Providing Care, Giving Hope
A Look at One Clinic Filling the Healthcare Gap in Karen State
Saw Thay Duh Gay arrived at the Jungle School of Medicine-Kawthoolei (JSMK) thinking he was coming to have his leg amputated. Two days earlier, while working on a chainsaw crew, his leg had been broken under a falling tree. It was broken in two places with one bone fragment floating. A large wound over the fracture was too swollen to close (pictured above). Infection was a serious concern. These were prime conditions for amputation and medics from a local clinic referred him out with that prognosis. However, the JSMK staff, who provide medical care to 12 villages in the area, thought it might be possible to save his leg. In a fully equipped hospital, the surgery would use a fixation device to hold the bones in place while they healed for several months. This wasnt available at JSMK; instead, under anesthesia, the team manually cleaned, trimmed and realigned the bones, thoroughly washed the wound, and started to sew the edges of the wound together. Over the next week as the swelling improved, the sutures holding the open wound were daily cinched up, bringing the edges of the wound together until it was completely closed over the bone. With antibiotic treatment for infection and complete immobilization of the leg, the patient showed great improvement and amputation seemed no longer necessary. After several weeks at JSMK, Saw Thay Duh Gay walked home.

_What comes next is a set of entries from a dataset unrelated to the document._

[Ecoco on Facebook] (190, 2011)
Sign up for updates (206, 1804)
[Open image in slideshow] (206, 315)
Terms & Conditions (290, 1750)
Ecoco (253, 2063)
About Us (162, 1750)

Saw Thay Duh Gays story is just one of many in Karen State, where things like remote locations and poverty make for a challenging healthcare situation. Sometimes, there is no medical care within a reasonable and affordable distance for villagers daily lives. Sometimes fighting between armed groups or attacks from the Burma Army push villagers deeper into the jungle to hide, far away from medical care. Other times, government healthcare is physically accessible, but high costs and discrimination against ethnic minorities dissuade villagers from seeking care.
This healthcare gap can be found in all the ethnic states where villagers face similar challenges and includes not only acute care needs but public health as well. For example, of the 16 other health facilities in the JSMK area, JSMK is the only one implementing a routine vaccine program. With measles and polio outbreaks in Karen State throughout 2019, the 600 kids from the JSMK vaccine program were the only ones in the area protected from the diseases. Previously, a cholera outbreak in southern Karen State and a measles outbreak in Nagaland claimed many lives and showed just how life-threatening this gap can be.
The exact scope of the problem is difficult to determine, as accurate facts and statistics about healthcare in Burma are challenging to obtain. Most available numbers reflect the population of central Burma and not the ethnic areas, where both outside aid and general access are either tightly controlled or explicitly forbidden by the central government. JSMK is just one clinic working to bridge the healthcare gap in Karen State and, for villagers like Saw Thay Duh Gay, it is one clinic that makes all the difference.